§ Records contained in a dataset
:::::

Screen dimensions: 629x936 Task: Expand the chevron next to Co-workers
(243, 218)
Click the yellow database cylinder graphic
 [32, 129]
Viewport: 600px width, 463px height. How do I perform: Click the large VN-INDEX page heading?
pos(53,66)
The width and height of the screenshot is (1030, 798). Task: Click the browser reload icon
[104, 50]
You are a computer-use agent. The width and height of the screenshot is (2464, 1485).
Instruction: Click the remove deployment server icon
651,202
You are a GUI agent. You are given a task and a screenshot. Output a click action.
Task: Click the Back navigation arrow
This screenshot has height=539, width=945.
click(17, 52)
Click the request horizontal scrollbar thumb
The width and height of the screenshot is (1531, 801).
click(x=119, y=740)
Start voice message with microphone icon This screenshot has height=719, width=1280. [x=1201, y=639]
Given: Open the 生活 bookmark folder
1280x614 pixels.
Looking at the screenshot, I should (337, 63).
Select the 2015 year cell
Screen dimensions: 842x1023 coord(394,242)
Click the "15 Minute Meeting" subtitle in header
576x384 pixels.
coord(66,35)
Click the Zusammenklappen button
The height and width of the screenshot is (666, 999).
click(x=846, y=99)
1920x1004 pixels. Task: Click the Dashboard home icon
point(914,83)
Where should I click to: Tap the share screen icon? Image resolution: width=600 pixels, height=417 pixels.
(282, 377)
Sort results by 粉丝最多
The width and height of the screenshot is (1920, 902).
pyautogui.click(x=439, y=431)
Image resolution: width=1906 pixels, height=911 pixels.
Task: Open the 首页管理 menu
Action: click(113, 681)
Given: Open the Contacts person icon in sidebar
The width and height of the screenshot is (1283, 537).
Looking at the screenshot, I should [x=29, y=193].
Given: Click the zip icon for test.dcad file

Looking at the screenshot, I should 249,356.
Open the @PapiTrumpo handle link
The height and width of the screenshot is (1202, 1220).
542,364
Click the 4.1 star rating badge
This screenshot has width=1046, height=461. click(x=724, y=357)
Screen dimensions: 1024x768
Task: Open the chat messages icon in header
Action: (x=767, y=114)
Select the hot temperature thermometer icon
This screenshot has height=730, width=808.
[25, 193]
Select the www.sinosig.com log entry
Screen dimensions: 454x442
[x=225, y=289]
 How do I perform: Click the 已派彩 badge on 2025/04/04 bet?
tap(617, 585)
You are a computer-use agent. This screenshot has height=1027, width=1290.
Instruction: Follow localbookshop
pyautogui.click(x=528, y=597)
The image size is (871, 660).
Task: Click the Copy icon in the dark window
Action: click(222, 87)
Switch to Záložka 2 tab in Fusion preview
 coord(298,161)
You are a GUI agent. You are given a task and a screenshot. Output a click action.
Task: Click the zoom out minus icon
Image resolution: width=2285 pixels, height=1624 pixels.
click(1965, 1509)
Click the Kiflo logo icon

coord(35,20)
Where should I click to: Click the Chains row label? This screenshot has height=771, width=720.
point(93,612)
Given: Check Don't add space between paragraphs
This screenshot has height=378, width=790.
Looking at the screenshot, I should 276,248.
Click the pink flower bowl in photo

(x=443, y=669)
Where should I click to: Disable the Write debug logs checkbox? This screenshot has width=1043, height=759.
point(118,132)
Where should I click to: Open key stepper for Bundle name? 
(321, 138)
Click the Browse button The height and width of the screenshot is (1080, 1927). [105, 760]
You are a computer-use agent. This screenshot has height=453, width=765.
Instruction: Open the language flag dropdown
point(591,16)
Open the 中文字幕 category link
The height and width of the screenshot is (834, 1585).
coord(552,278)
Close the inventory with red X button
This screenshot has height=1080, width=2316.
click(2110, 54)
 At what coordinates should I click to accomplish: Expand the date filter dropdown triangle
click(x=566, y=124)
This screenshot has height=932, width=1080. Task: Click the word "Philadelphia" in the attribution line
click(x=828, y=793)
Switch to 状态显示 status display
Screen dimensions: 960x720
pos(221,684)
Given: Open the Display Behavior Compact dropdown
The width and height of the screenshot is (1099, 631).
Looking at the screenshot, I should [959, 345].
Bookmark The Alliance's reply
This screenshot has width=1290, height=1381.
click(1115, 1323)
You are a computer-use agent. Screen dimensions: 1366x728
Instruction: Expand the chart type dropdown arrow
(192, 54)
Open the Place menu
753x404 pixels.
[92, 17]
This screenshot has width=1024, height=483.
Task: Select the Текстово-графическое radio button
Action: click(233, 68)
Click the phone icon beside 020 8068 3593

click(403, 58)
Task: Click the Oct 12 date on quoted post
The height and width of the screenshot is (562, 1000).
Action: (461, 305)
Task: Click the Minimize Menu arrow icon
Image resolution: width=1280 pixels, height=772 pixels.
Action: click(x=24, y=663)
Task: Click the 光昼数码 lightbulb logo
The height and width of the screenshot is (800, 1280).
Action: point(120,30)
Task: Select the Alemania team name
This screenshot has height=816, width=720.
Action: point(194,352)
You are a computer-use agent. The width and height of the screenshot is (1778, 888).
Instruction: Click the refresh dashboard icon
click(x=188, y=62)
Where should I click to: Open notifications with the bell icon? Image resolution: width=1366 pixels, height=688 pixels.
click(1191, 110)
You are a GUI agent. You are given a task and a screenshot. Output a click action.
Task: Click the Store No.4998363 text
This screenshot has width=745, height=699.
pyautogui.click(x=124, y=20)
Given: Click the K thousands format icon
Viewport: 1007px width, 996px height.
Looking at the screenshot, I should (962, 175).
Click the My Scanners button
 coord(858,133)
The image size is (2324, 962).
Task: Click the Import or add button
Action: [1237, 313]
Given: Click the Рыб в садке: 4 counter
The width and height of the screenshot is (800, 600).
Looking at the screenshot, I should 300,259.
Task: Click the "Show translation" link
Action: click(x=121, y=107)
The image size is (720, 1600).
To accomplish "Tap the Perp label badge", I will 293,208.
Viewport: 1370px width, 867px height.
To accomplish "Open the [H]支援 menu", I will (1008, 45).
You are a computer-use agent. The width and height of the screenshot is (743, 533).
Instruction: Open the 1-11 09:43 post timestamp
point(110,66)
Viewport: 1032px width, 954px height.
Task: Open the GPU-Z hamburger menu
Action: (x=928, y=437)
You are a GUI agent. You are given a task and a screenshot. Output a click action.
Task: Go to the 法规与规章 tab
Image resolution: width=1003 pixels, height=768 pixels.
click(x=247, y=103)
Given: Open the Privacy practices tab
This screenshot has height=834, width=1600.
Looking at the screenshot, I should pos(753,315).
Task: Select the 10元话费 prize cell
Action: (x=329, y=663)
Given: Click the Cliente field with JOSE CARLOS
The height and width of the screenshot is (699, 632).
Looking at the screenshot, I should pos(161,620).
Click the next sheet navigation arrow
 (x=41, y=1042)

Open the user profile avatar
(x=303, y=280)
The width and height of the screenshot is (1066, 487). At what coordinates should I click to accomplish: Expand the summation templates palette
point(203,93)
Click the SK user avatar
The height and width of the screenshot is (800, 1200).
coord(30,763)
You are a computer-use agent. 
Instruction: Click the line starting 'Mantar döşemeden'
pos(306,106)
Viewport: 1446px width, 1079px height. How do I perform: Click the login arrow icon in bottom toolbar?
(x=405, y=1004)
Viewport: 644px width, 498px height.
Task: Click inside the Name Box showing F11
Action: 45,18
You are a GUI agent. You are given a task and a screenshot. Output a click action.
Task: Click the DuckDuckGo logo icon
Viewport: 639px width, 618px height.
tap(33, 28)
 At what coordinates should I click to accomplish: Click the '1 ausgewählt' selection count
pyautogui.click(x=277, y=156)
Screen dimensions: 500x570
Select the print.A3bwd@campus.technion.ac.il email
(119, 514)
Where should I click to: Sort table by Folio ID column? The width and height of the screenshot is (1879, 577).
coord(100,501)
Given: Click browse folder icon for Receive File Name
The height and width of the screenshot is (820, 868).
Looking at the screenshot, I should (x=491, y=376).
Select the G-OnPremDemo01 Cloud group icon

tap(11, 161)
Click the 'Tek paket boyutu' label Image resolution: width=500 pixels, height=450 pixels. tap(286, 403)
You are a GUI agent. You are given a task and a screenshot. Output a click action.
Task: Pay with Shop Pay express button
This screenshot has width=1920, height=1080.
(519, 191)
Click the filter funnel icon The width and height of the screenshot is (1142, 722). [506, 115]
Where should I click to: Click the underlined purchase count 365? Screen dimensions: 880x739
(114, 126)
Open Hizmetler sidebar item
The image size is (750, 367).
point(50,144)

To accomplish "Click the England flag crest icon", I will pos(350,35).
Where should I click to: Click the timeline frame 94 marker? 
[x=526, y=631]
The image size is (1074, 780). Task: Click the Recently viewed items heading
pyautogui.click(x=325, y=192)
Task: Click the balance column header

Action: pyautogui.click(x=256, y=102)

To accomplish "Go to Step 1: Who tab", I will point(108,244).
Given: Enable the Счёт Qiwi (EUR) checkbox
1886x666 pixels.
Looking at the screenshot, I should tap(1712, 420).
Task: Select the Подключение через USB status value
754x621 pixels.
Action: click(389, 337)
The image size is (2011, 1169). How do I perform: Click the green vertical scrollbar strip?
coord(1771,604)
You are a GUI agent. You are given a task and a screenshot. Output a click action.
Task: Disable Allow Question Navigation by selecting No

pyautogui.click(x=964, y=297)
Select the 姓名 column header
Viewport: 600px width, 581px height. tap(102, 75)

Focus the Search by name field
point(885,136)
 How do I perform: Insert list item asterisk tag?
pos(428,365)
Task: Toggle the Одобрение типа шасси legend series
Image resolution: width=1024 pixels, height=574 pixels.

:::::

§ TASK STATEMENT
Copy the records above exactly, beginning at the line that contains "Given: Open the Display" and stopping after the line that contains "Open the Place menu".

§ YOUR RESPONSE
Given: Open the Display Behavior Compact dropdown
The width and height of the screenshot is (1099, 631).
Looking at the screenshot, I should [959, 345].
Bookmark The Alliance's reply
This screenshot has width=1290, height=1381.
click(1115, 1323)
You are a computer-use agent. Screen dimensions: 1366x728
Instruction: Expand the chart type dropdown arrow
(192, 54)
Open the Place menu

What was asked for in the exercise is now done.